Heavy Turnout as Egyptian Expatriates Vote on Constitutional Amendments

Saturday, 20 April, 2019 - 05:30
Egyptian expatriates vote in a referendum on constitutional amendments. (Reuters)
Cairo, Riyadh – Walid Abulrahma and Saleh al-Zayed
Egyptian expatriates cast their votes on Friday in a referendum on constitutional amendments that extend President Abdul Fattah al-Sisi’s term.

The voting at Egyptian embassies and consulates in 124 countries started at 9:00 am and ended at 9:00 pm. Some 9 million Egyptians reside abroad.

Heavy turnout was reported in Saudi Arabia with Egyptian Ambassador in Riyadh Nasser Hamdy telling Asharq Al-Awsat that expatriates from throughout the Kingdom took part in the vote to “build Egypt.”

He called on all Egyptian expatriates in Saudi Arabia to participate heavily in practicing their constitutional right.

He praised Saudi authorities for their organization of the voting process to ensure its success.

Besides the Kingdom, the Egyptian Ministry of Emigration said that heavy turnout was also witnessed in the United Arab Emirates, Kuwait, Jordan, Australia, France, the Netherlands, Britain, the United States, Ethiopia, Chad and Cameroon.

The vote running from April 20-22 was officially announced on Wednesday, a day after parliament overwhelmingly approved the changes extending presidential terms from four to six years.

The amendments would prolong Sisi's current term to 2024 from 2022 and allow him to then run for another six-year term.

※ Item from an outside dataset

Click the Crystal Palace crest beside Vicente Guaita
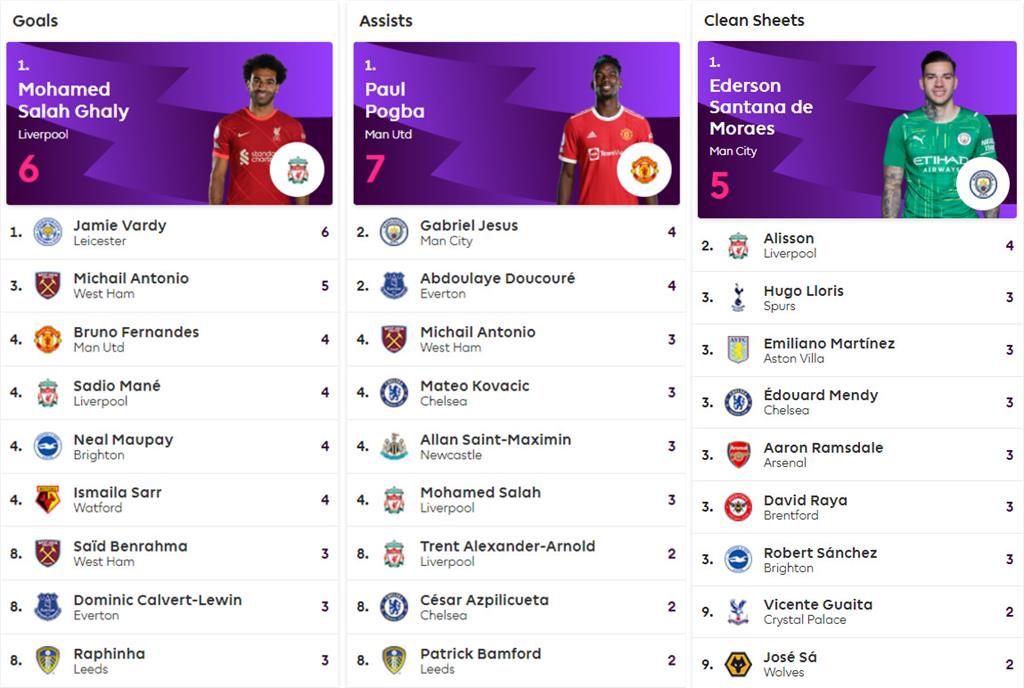 (x=738, y=611)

They would also grant the president new powers over the appointment of judicial officials, bolster the role of the military and create an upper parliamentary chamber.

Egypt’s 596-member parliament, which is dominated by Sisi supporters, voted 531 to 22 in favor of the amendments.

Sisi won his first term as president in 2014 and was re-elected in March 2018.

Banners and billboards have gone up across the capital Cairo in the past weeks urging people to take part.

MP Mohamed Abu-Hamed, who pushed for the constitutional amendments to keep Sisi in power, said the changes are needed to allow the president to complete political and economic reforms.